TASK DESCRIPTION:
Quote all of the data that follows exactly as written, skipping the images.

MATERIAL PROVIDED START

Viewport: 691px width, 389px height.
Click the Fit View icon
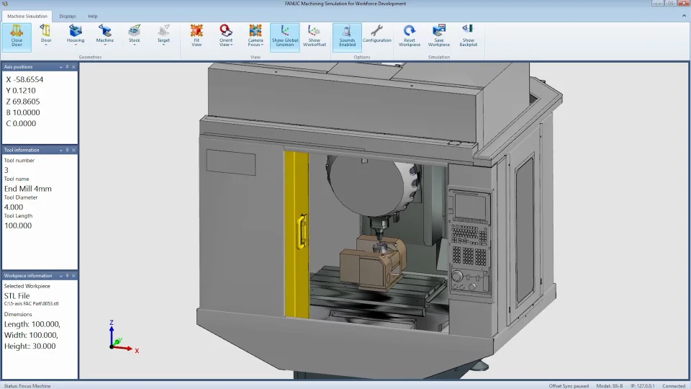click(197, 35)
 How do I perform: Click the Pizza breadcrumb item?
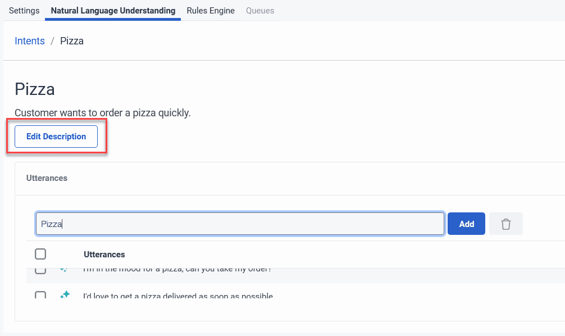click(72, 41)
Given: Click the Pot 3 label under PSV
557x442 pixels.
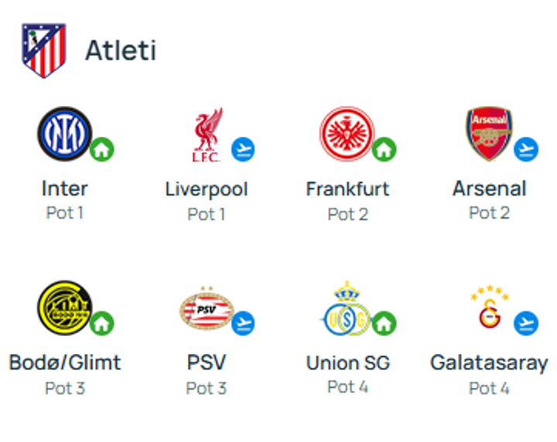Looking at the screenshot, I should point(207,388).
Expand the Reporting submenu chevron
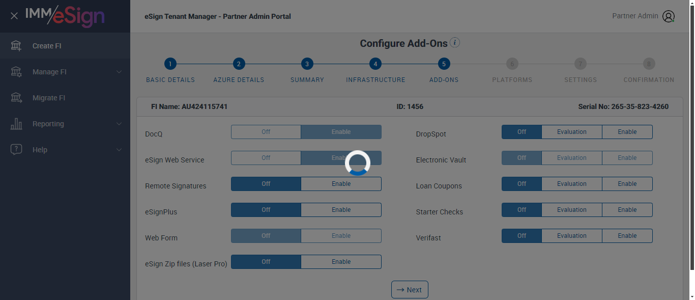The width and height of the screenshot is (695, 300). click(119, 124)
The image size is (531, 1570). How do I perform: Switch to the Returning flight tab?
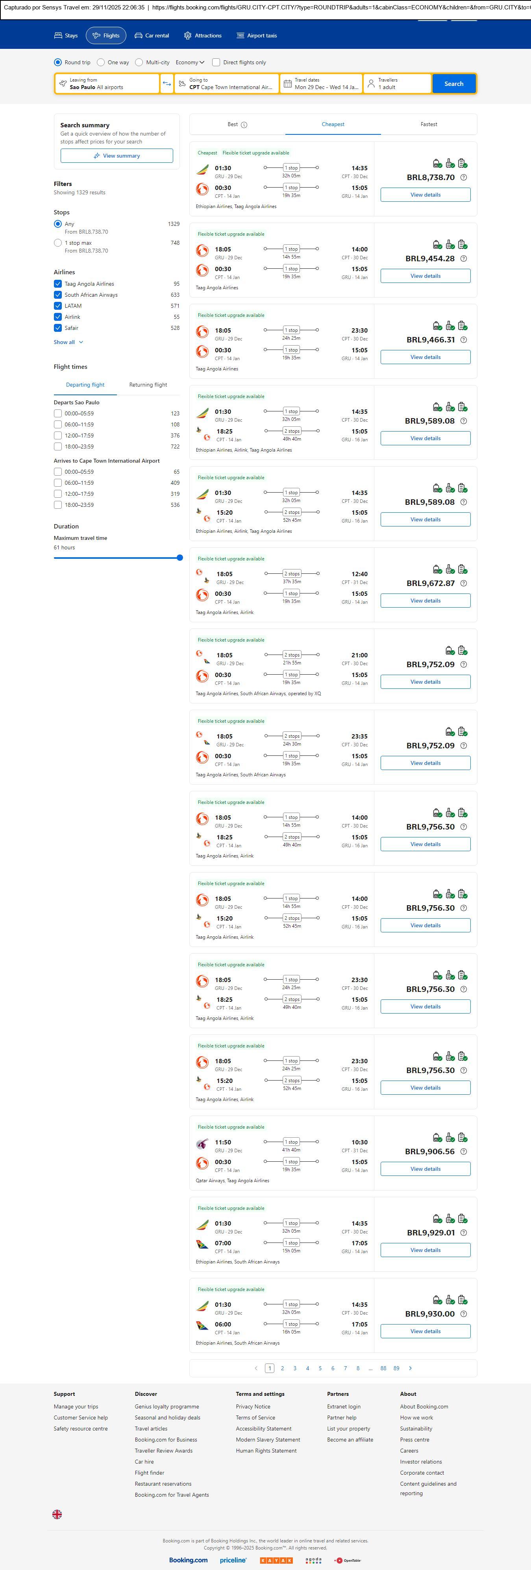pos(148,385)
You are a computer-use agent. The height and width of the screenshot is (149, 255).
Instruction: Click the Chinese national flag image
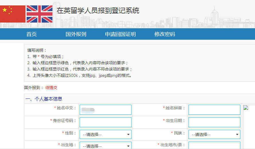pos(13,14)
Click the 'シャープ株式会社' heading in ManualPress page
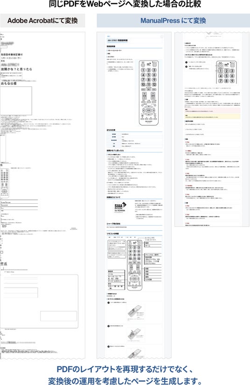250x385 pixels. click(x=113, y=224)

MATERIAL PROVIDED END

EXERCISE RESULT:
Viewport: 691px width, 389px height.
Click the Fit View icon
click(197, 35)
 How do I perform: Click the Pizza breadcrumb item?
click(72, 41)
Given: Click the Pot 3 label under PSV
557x442 pixels.
Looking at the screenshot, I should point(207,388).
Expand the Reporting submenu chevron
The width and height of the screenshot is (695, 300). click(119, 124)
The image size is (531, 1570). How do I perform: Switch to the Returning flight tab?
pos(148,385)
You are a computer-use agent. The height and width of the screenshot is (149, 255).
Instruction: Click the Chinese national flag image
pos(13,14)
Click the 'シャープ株式会社' heading in ManualPress page
250x385 pixels. click(x=113, y=224)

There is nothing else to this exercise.